- [Exercise description]:
Check each line of the data, and copy those where "will" appears.

[Stored records]
###

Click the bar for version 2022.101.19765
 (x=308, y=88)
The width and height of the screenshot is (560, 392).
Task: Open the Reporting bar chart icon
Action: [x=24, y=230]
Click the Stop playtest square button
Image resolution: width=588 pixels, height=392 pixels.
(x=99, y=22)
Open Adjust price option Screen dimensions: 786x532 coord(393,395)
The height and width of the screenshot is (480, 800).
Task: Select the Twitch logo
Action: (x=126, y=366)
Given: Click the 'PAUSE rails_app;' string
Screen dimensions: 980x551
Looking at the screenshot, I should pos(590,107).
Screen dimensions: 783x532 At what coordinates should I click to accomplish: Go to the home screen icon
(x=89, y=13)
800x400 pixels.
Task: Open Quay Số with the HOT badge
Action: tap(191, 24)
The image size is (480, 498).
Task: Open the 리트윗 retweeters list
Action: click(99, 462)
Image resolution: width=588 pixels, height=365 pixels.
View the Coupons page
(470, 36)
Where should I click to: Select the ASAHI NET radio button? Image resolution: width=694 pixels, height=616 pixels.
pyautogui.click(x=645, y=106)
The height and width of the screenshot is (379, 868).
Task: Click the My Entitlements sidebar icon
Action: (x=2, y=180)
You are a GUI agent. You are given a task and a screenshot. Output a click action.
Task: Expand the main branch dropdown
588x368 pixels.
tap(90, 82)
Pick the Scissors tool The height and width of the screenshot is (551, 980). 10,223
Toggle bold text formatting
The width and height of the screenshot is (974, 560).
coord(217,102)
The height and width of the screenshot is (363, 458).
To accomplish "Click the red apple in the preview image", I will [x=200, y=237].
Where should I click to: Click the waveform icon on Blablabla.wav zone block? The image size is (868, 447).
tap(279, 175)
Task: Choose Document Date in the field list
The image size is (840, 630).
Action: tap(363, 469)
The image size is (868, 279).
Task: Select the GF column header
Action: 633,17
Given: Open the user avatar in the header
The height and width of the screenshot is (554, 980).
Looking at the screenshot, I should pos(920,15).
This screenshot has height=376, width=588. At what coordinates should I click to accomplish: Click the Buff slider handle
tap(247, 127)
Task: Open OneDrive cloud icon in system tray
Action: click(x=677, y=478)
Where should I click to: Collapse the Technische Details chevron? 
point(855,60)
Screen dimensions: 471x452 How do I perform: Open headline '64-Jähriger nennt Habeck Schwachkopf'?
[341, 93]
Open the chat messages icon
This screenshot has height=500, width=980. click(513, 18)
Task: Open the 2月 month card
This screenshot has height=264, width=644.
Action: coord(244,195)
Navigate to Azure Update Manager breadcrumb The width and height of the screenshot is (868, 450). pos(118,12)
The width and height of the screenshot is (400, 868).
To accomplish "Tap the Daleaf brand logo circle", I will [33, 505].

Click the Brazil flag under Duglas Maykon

###

- [Completed exercise]:
To accomplish "Click the red apple in the preview image", I will [x=200, y=237].
To accomplish "Tap the Daleaf brand logo circle", I will [33, 505].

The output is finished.